◆ Activity: Transcribe precisely, and only, the lines beginning at the line containing "Instruction: Click info" and ending at the final line of the material below.

-- Dataset extract follows --

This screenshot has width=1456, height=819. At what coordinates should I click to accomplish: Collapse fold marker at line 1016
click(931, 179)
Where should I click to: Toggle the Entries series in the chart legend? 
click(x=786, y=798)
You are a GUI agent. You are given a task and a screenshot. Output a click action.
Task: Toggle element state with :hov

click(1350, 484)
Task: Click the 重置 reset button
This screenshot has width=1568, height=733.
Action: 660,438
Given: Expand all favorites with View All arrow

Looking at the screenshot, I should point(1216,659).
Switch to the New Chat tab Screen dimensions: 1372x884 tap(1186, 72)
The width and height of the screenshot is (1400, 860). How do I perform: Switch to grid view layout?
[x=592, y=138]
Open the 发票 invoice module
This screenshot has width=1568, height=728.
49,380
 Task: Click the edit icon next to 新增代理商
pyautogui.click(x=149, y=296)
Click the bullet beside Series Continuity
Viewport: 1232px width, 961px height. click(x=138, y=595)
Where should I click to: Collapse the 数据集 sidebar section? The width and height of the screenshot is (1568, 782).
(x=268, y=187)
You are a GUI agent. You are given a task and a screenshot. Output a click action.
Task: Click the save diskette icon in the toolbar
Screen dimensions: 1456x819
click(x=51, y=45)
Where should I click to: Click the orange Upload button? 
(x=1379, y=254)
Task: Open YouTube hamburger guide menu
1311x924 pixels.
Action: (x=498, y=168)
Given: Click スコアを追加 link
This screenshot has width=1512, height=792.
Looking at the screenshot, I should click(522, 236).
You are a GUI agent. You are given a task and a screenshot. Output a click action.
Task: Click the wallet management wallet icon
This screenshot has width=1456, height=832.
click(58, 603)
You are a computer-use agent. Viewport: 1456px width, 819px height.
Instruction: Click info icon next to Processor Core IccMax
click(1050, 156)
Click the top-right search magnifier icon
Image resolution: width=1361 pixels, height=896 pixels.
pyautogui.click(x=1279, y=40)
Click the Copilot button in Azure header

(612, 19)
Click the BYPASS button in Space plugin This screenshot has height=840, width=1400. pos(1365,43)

-- Dataset extract concluded --

◆ Exercise solution:
Instruction: Click info icon next to Processor Core IccMax
click(1050, 156)
Click the top-right search magnifier icon
Image resolution: width=1361 pixels, height=896 pixels.
pyautogui.click(x=1279, y=40)
Click the Copilot button in Azure header

(612, 19)
Click the BYPASS button in Space plugin This screenshot has height=840, width=1400. pos(1365,43)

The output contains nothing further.